A general trend in the technology landscape is one of increasing overall complexity, and we see that with an increase in the orchestration needed between components. Luigi is a new tool in the data space that helps you build complex pipelines of batch jobs. Apache Airflow allows you to programmatically author, schedule, and monitor workflows. We now have all sorts of new things coming into our systems — functions-as-a-service, workflows, Python processes, and so on.
Orchestration complexity on the rise
Neal Ford, deliberately misquoting Dijkstra at our recent Radar meeting, says: “We’ve decoupled things so much we have almost ended up with a spaghetti of stuff, and now we need to put it together to make something useful.”
It’s important to remember that orchestration itself isn’t bad. It’s like coupling. You need a certain amount of it to actually get a system to function and provide value. Whether orchestration is bad or not depends on how pervasive it is within an application and how widespread it is.
Business Behavior DiffusionOrganizations running into problems pushing configuration too far and the complexity of orchestration are symptoms of a bigger trend: business logic is no longer confined to small chunks of code, it’s actually diffused throughout a system. Business logic is found in the way we configure Kubernetes pods, and in the way, we orchestrate our lambda functions. Scott Shaw puts it like this: “There’s an old fashioned notion that you have a ‘workload’ and you can move that workload to different places. There are responsibilities for writing the workload, hosting the workload, and the control-plane and application are neatly separated. And that’s just not true anymore.”
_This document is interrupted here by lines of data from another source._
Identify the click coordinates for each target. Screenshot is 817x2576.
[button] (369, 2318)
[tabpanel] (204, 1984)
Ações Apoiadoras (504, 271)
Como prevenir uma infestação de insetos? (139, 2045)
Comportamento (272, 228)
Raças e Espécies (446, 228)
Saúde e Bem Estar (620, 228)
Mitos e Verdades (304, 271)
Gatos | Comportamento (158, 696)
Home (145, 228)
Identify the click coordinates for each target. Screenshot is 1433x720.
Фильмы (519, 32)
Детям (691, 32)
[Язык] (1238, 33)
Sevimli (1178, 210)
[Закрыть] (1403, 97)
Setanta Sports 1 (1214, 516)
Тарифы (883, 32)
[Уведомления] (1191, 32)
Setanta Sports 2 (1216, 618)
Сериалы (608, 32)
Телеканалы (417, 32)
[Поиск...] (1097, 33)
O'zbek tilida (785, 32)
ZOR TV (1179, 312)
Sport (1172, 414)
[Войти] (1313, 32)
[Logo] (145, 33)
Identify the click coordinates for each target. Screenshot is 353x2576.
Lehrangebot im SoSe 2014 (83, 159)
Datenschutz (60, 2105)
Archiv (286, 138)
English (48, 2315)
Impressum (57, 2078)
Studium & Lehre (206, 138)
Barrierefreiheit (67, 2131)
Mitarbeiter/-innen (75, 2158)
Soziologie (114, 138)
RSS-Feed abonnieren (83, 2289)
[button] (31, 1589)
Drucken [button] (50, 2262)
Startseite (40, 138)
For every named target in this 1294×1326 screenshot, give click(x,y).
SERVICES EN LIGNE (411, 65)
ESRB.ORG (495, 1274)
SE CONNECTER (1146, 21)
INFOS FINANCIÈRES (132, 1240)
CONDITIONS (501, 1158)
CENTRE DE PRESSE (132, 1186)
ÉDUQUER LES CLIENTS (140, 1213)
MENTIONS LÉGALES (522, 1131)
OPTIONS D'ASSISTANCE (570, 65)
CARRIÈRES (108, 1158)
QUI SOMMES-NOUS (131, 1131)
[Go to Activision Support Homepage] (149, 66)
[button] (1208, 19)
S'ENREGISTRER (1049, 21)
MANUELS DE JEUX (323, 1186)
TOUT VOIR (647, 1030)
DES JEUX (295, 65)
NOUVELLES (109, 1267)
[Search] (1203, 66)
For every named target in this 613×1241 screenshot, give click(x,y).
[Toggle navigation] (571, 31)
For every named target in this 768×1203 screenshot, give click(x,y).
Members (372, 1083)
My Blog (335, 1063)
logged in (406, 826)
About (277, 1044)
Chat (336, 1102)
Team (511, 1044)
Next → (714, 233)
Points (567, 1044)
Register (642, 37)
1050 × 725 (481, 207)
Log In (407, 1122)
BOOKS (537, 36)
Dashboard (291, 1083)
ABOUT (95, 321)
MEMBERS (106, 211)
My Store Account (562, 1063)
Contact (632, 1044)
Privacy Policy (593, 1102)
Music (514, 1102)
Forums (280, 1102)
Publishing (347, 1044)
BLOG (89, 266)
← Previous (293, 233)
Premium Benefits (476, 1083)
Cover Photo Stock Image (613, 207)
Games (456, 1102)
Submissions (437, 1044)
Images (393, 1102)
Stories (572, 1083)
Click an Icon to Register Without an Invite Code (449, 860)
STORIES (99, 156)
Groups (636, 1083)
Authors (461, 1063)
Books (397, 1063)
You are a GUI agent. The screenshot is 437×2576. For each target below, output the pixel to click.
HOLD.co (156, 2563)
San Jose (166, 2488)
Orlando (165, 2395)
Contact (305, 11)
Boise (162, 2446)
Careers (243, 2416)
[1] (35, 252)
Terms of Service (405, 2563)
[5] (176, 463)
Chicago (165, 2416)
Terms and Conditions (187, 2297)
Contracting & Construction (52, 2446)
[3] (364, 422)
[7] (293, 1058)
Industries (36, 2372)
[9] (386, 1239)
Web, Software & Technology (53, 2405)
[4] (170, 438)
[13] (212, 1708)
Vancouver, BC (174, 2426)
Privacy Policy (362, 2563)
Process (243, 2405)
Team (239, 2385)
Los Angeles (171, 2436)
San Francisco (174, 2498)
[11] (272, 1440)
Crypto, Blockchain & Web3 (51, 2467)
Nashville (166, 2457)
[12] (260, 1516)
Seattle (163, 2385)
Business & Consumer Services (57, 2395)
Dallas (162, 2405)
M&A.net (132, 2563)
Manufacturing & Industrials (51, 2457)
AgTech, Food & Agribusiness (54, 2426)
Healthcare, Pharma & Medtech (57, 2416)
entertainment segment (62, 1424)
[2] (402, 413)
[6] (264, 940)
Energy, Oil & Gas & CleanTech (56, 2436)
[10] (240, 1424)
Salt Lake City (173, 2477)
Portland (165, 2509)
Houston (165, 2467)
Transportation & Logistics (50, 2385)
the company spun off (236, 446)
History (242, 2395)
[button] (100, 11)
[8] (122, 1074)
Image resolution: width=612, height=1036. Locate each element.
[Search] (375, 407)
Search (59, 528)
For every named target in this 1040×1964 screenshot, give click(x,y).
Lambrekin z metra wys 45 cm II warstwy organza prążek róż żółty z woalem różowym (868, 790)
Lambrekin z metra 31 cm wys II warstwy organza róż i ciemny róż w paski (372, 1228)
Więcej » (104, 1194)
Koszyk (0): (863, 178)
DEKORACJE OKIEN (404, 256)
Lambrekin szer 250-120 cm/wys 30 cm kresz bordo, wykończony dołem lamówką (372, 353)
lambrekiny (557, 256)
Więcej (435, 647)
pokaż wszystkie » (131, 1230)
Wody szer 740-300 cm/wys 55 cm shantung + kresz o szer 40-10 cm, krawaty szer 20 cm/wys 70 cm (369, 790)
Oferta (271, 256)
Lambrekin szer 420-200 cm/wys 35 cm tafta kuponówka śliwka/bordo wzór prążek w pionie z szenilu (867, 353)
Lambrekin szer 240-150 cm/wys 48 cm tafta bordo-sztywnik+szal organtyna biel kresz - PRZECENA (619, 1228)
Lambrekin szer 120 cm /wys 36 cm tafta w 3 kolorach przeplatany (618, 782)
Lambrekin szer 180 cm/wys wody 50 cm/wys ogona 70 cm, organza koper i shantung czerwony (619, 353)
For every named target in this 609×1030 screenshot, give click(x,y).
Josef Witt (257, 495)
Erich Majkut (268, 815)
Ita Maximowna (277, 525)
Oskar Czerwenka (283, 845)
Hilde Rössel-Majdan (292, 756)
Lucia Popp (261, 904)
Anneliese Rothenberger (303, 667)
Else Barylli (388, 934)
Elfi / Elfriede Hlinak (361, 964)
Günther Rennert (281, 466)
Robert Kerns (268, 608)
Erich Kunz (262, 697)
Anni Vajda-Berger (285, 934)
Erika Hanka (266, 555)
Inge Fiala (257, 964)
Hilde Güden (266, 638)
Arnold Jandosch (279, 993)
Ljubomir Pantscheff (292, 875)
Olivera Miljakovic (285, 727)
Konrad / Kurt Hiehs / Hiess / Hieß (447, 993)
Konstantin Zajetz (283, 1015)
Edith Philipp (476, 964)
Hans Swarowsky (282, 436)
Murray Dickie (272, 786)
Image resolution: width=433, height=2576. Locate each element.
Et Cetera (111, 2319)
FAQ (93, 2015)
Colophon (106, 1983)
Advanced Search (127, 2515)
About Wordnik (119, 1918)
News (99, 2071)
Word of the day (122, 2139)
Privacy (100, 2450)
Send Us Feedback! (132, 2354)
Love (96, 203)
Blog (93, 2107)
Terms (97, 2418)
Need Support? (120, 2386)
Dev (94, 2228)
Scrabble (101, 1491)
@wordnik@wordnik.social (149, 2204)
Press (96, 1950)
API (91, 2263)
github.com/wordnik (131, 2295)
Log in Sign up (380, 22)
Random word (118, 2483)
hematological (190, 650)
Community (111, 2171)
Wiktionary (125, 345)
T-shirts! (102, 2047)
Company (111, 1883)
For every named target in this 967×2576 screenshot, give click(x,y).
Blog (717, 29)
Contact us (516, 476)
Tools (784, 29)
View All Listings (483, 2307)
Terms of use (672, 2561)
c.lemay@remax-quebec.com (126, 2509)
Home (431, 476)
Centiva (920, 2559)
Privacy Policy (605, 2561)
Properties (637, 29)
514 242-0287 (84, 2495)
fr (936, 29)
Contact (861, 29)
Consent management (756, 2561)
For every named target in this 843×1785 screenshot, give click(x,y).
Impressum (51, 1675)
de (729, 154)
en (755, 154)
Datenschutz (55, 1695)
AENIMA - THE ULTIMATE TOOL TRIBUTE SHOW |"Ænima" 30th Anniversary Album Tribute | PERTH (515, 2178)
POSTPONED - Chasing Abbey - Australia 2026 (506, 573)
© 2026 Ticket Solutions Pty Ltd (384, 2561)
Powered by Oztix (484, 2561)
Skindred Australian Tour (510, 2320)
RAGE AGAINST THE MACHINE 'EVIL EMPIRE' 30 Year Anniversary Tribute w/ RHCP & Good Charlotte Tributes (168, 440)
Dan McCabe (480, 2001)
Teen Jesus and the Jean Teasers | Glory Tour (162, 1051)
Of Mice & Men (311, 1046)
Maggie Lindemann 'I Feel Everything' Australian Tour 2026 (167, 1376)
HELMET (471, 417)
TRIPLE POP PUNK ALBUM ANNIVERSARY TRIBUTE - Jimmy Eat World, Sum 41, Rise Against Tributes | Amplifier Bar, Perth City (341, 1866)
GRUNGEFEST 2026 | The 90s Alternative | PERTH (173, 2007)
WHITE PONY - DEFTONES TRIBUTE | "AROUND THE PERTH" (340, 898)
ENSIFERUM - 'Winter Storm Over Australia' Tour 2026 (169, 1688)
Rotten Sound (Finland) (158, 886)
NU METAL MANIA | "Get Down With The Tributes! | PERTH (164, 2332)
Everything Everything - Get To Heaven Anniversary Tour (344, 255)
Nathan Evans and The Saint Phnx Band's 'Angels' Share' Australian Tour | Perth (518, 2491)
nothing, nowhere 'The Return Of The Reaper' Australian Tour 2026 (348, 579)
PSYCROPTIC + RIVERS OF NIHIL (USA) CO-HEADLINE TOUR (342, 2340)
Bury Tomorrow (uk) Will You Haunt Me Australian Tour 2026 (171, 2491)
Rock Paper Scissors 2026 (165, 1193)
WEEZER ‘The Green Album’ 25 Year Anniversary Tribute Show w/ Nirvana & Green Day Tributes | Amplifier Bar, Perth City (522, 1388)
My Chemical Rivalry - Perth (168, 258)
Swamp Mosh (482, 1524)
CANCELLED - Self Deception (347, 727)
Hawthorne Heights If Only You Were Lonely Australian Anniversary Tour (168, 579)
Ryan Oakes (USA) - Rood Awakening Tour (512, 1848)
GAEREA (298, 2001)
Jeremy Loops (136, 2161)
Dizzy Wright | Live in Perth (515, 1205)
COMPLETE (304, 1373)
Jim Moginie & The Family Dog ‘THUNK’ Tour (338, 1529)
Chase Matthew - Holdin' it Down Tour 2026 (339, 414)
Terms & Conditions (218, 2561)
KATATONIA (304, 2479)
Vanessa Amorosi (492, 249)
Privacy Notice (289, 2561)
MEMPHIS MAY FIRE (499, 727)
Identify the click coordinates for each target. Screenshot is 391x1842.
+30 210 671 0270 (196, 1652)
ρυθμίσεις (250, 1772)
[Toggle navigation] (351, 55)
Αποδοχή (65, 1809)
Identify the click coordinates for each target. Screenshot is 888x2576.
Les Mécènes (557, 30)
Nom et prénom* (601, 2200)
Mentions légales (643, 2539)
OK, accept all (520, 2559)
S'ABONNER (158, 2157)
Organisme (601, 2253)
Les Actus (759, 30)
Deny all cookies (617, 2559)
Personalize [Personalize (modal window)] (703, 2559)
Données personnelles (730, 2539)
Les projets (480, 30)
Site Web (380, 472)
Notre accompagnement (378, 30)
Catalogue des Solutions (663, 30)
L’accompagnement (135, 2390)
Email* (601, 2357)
To be a bit more precise, business logic is arguably just the stuff that does calculations. But there are business-relevant decisions to be made. What should we do if we need to scale in this manner? How should we degrade under load? Those are questions for a product owner, and they are business logic, but not in the traditional sense. We settled on the phrase “business behavior” to encompass these kinds of characteristics.
Our advice is for teams first to appreciate that this diffusion has occurred. In old-school architecture, everything significant would have been in the business-domain layer. But that’s just gone now, the equivalent logic smeared across a combination of infrastructure, configuration, microservices, and integrations. Event-driven, serverless functions, files in an S3 bucket triggering a lambda — it’s very hard to follow the flow of logic throughout a system. Teams should strive to use patterns that make overall behavior easier to understand, possibly even by (gasp!) reducing the number of technologies they use in any one system.